Celui-ci prévoit notamment que les entreprises imposées à l’impôt sur les sociétés d’après leur bénéfice réel peuvent bénéficier d’une réduction d’impôt égale à 90 % des versements effectués en faveur de l’achat de biens culturels présentant le caractère de trésors nationaux.
La réduction d’impôt s’applique sur l’impôt sur les sociétés dû au titre de l’exercice au cours duquel les versements sont acceptés. Toutefois, attention : elle ne peut être supérieure à 50 % du montant de l’impôt dû par l’entreprise au titre de cet exercice (et les versements ne sont pas déductibles du résultat imposable).

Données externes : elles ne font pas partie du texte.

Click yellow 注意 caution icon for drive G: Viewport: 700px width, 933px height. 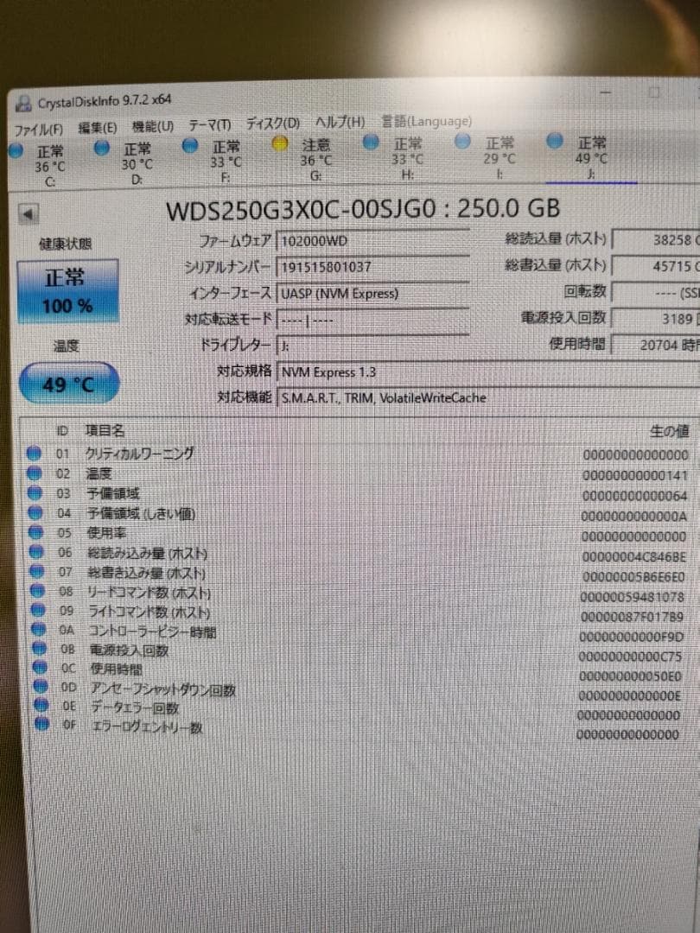(279, 143)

NB : pour les sociétés membres d’un groupe, cette limite de 50 % s’applique pour l’ensemble du groupe par référence à l’impôt dû par la société mère du groupe.
Comme il a été dit, l’appel d’aujourd’hui porte sur 4.960.000 euros. Mais bien entendu on donne ce qu’on veut… et surtout ce que l’on peut (à voir avec votre expert-comptable, c’est plus prudent !).
Par ailleurs, les versements doivent faire l’objet d’une acceptation par les ministres chargés de la culture et du budget. A cet effet, votre offre doit être établies selon le modèle prévu par l’instruction de la direction générale des impôts 4-C-6-02 n° 184 du 24 octobre 2002, et doit être adressée à la direction générale des patrimoines et de l’architecture, service des musées de France, 182, rue Saint-Honoré, 75001 Paris, où les dossiers relatifs aux trésors nationaux et œuvres présentant un intérêt majeur pour le patrimoine national peuvent être consultés par les entreprises intéressées.
Comment participer ?
Les entreprises intéressées peuvent consulter les dossiers relatifs à ces trésors nationaux auprès de la Direction générale des patrimoines et de l’architecture (Paris 1er). Les offres de versement doivent suivre le modèle réglementaire pour ouvrir droit à l’avantage fiscal.